* **Passage shown**
──────────
Interestingly, the reverse can also be true. In expensive, transit-rich places, high housing costs may be partly offset by lower transportation costs.

In New York City, for example, transportation made up a smaller share of household spending than it did nationally, according to a 2024 report from the New York State Comptroller. Less than half of city households owned a vehicle in 2023—far below the national rate—showing how access to transit can change the total cost of living, even in a high-rent market.

Where TOD is plentiful—and where it’s scarce

One reason transit-oriented housing has not become a broader cost-of-living solution is simple: The country has not built enough of it.

From 2000 to 2022, the number of U.S. housing units near frequent transit increased by 20%. Even so, that growth lagged behind the overall increase in housing stock, which rose 23% over the same period, according to the UI.

Some places are doing better than others. Compared with all other states, New York, Illinois, and Massachusetts have the highest shares of housing near rail lines, with at least 15% of units located near rail. In each of those states, the bulk of those units sits within dense urban areas.
──────────
* **Data extracts**
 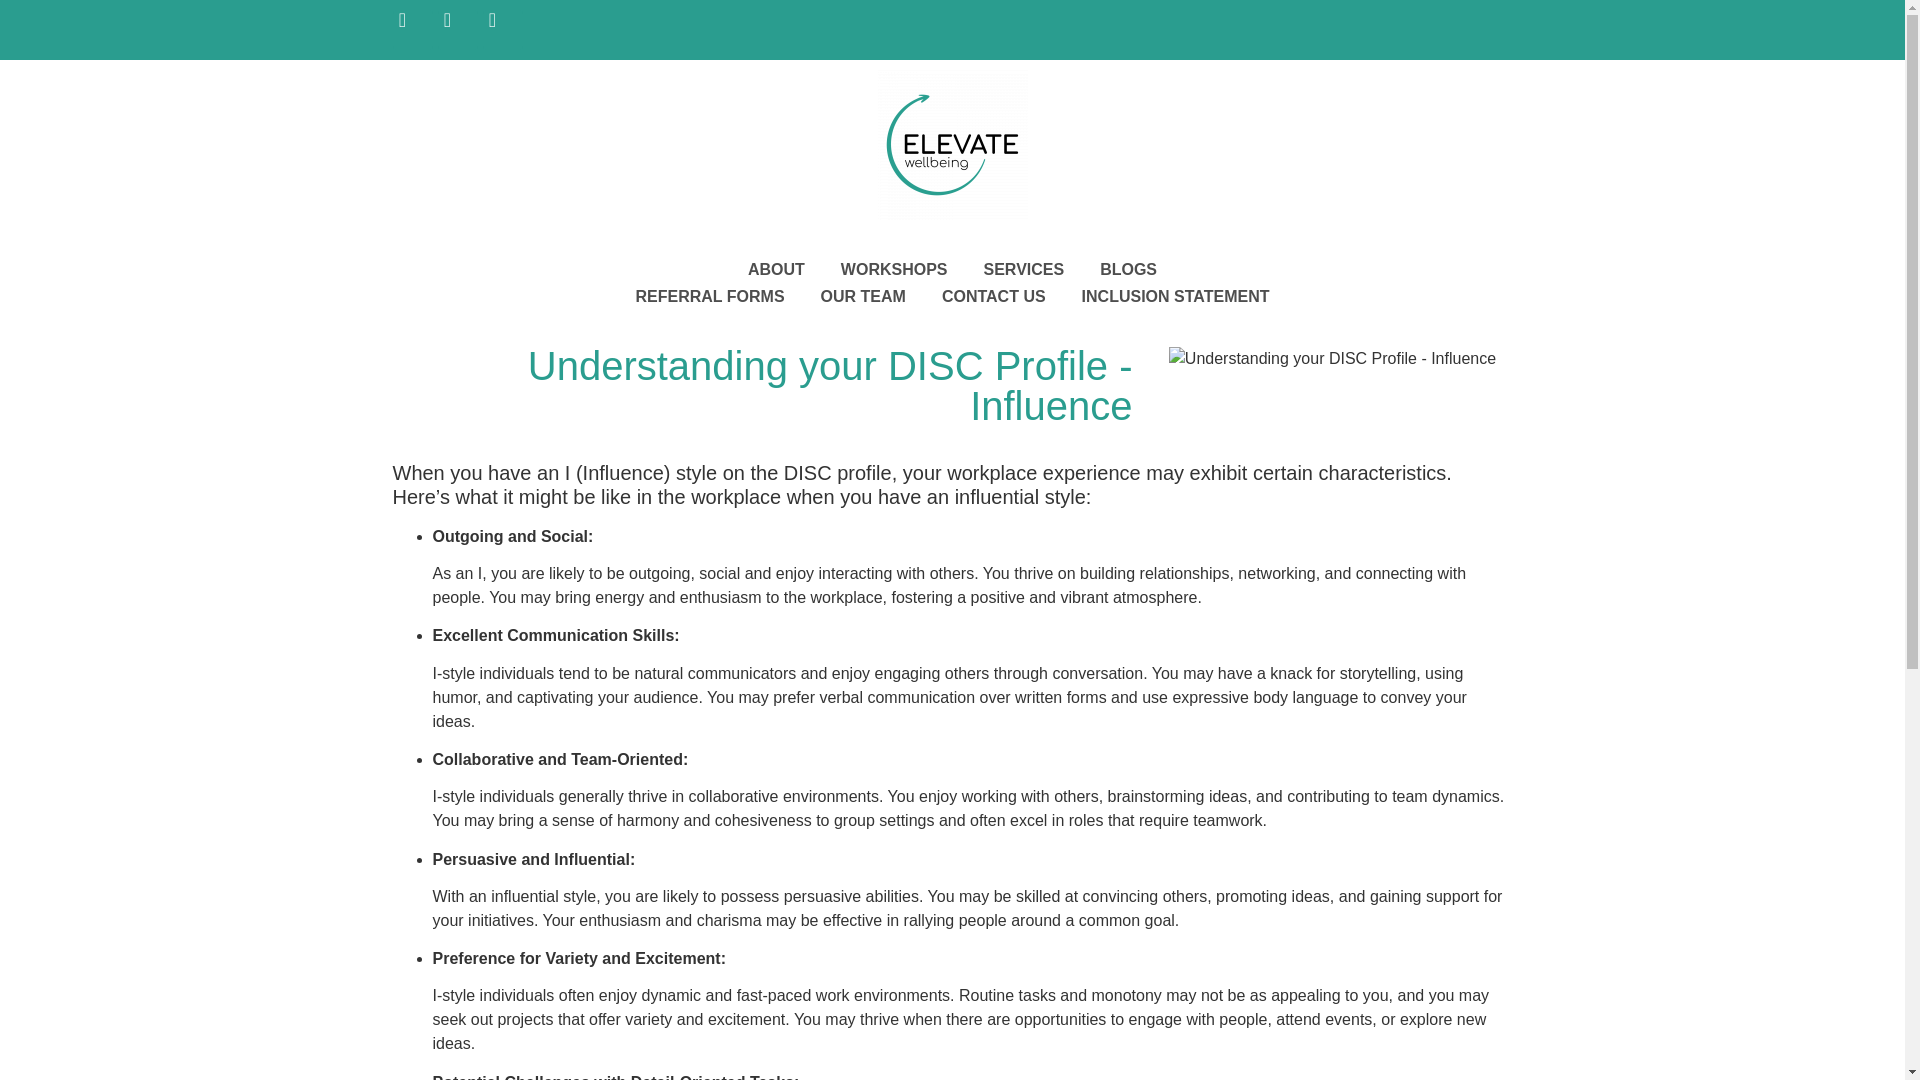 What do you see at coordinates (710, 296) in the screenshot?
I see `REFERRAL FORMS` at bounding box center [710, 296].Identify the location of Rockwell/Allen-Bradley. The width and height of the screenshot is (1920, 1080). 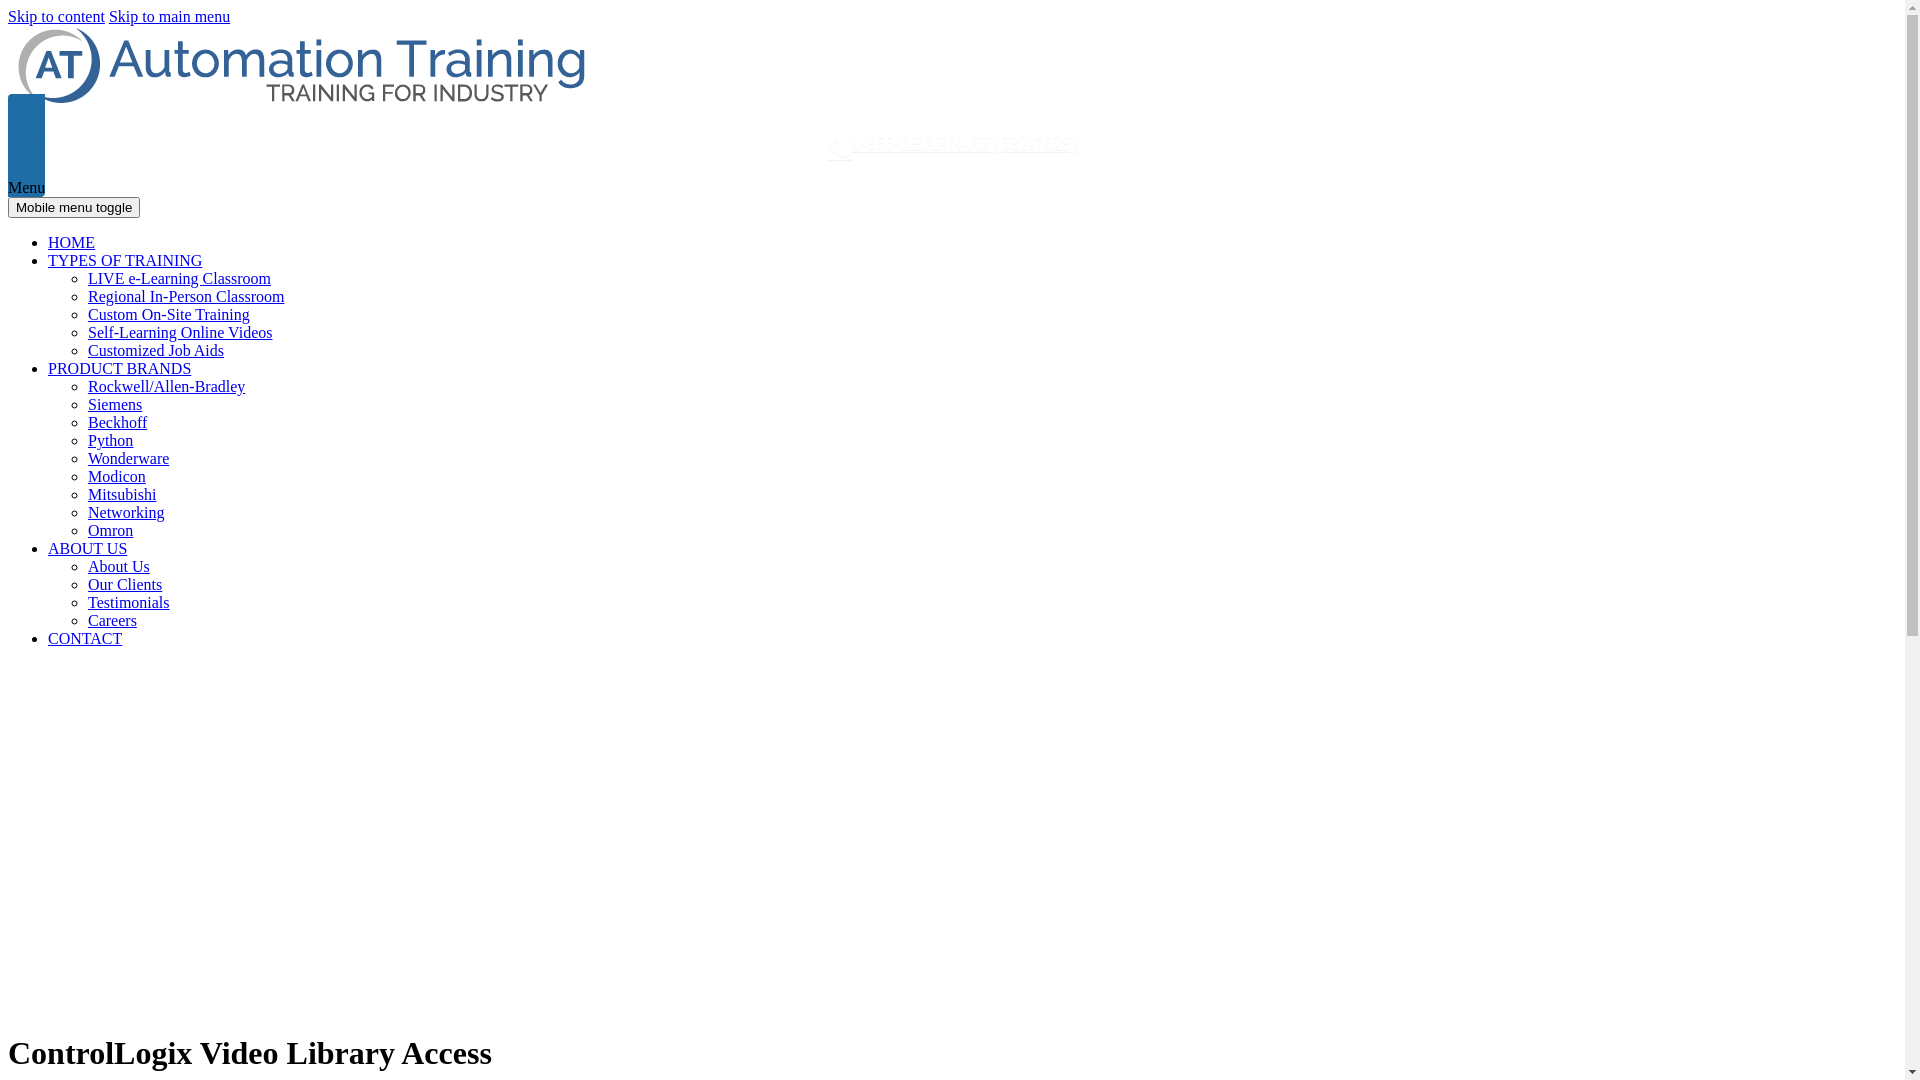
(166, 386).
──────────
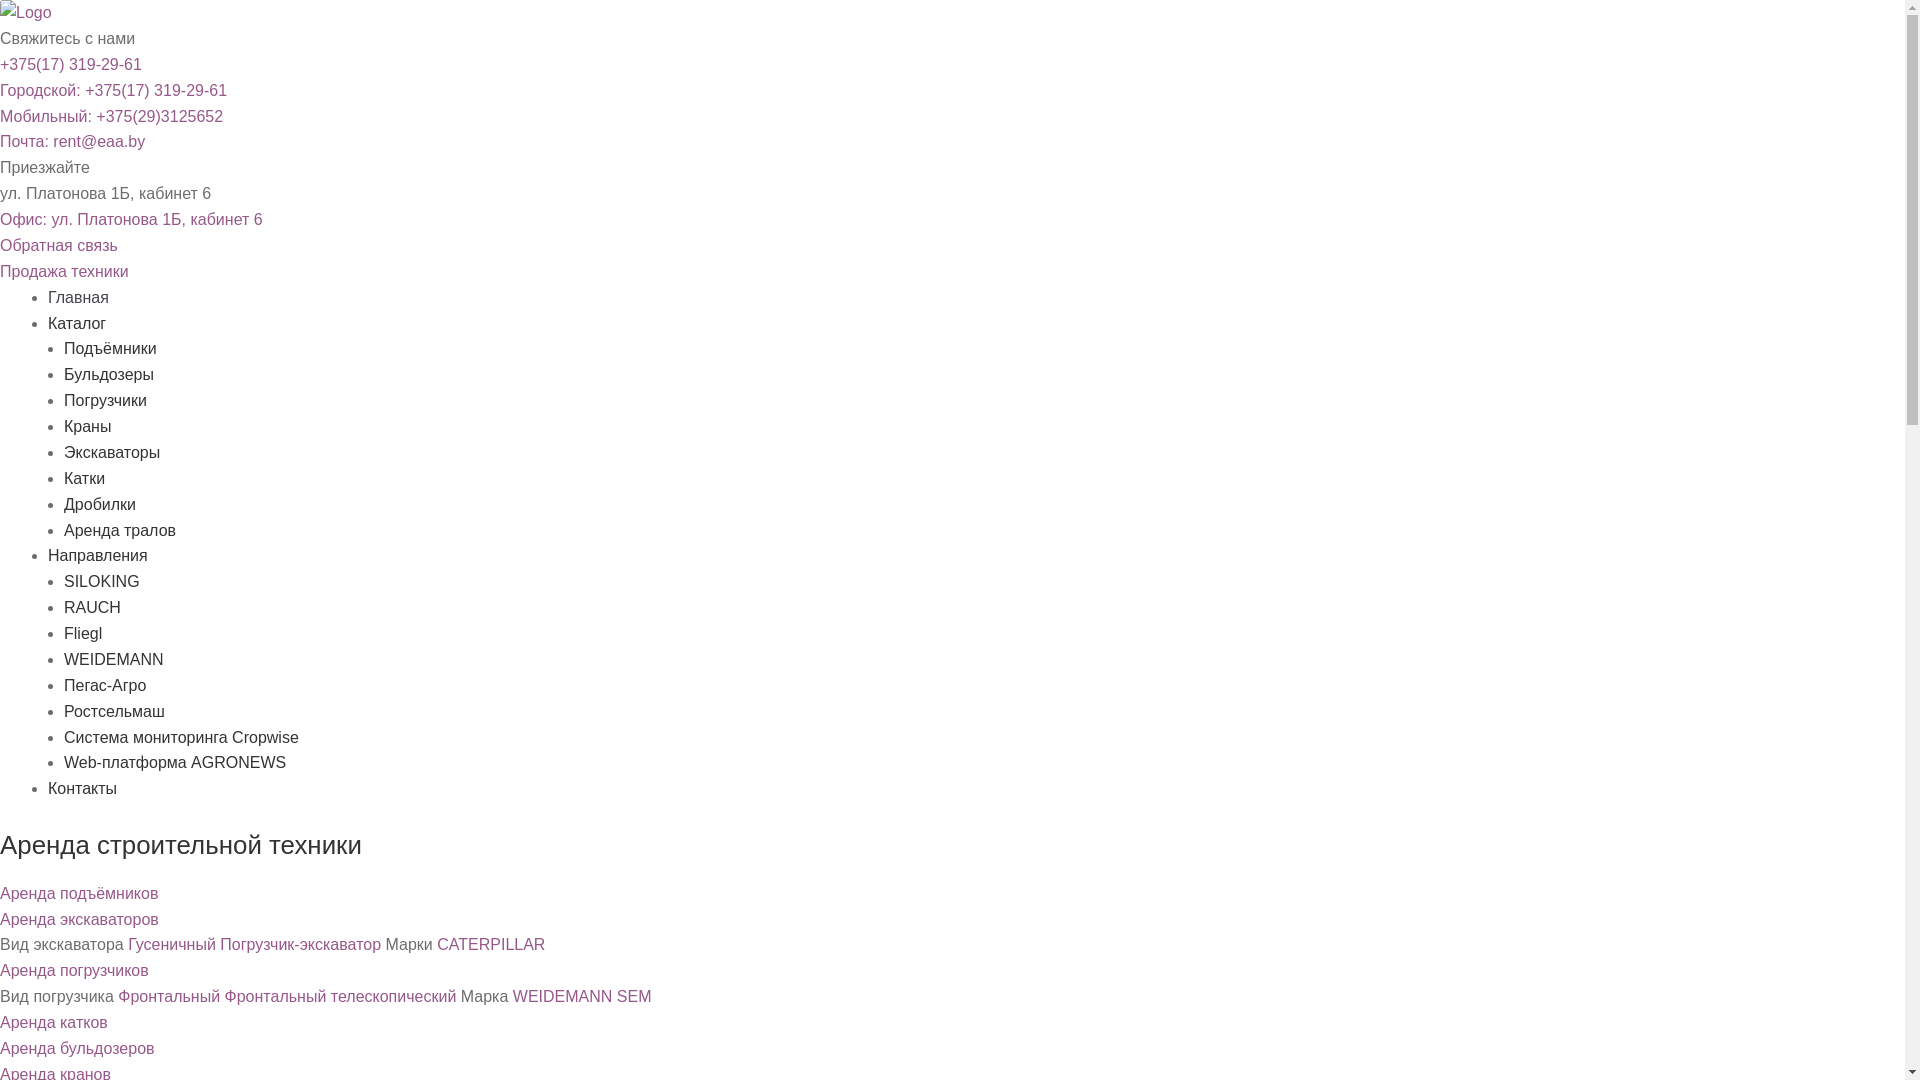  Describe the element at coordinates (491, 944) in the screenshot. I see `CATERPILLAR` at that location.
──────────
* **Complete the following**
[1] Pull the words from "Some places are" to "dense urban areas.", inclusive, out of the passage on transit-oriented housing and copy them without changes.
[2] Pick up the passage on transit-oriented housing after its last sentence and keep writing.

* **Answers given**
[1]
Some places are doing better than others. Compared with all other states, New York, Illinois, and Massachusetts have the highest shares of housing near rail lines, with at least 15% of units located near rail. In each of those states, the bulk of those units sits within dense urban areas.

[2]
In addition to bus service, New York has 240 miles of metro rail, 7 miles of light rail or streetcar service, 550 miles of commuter rail, and 2,160 miles of intercity rail, according to the Urban Institute.Urban Institute

Among large urban areas where at least 5% of housing units are near rail, Charlotte, NC; Seattle; and San José, CA, saw the greatest increases in rail-adjacent housing between 1980 and 2022. Cleveland, by contrast, lost housing units near rail over that period.

In 2022, nearly half of all U.S. homes were within a half-mile of transit—but only 16 states had a majority of homes that close, with California at the front of the pack, according to the Urban Institute.Urban Institute

But in much of the country, transit-oriented housing remains scarce. Less than 20% of housing units in Alabama, Arkansas, Maine, Mississippi, South Dakota, and Wyoming are located near transit at all. And even where housing is technically close to a bus or rail line, the service may not be frequent enough to change household budgets.

Solutions and setbacks

So what got in the way of transit-oriented housing? It turns out, many of the same barriers that are currently driving the national housing shortage, now estimated at 4.03 million homes, according to research from Realtor.com®.

The first is a familiar villain: Exclusionary zoning continues to limit apartments, townhomes, and mixed-use development near transit stops and stations. And in many regions, land-use planning and transportation planning are still poorly coordinated, making it harder to align new homes with reliable service.

Rail systems, which offer some of the most reliable forms of public transit, have also not expanded fast enough in many growing metros, even as population growth has pushed more households farther from urban centers.

Any fix, then, will have to package solutions that address all of these speed bumps: allow more housing near transit, invest in frequent and reliable service, and coordinate between the authorities who can make the ecosystem work.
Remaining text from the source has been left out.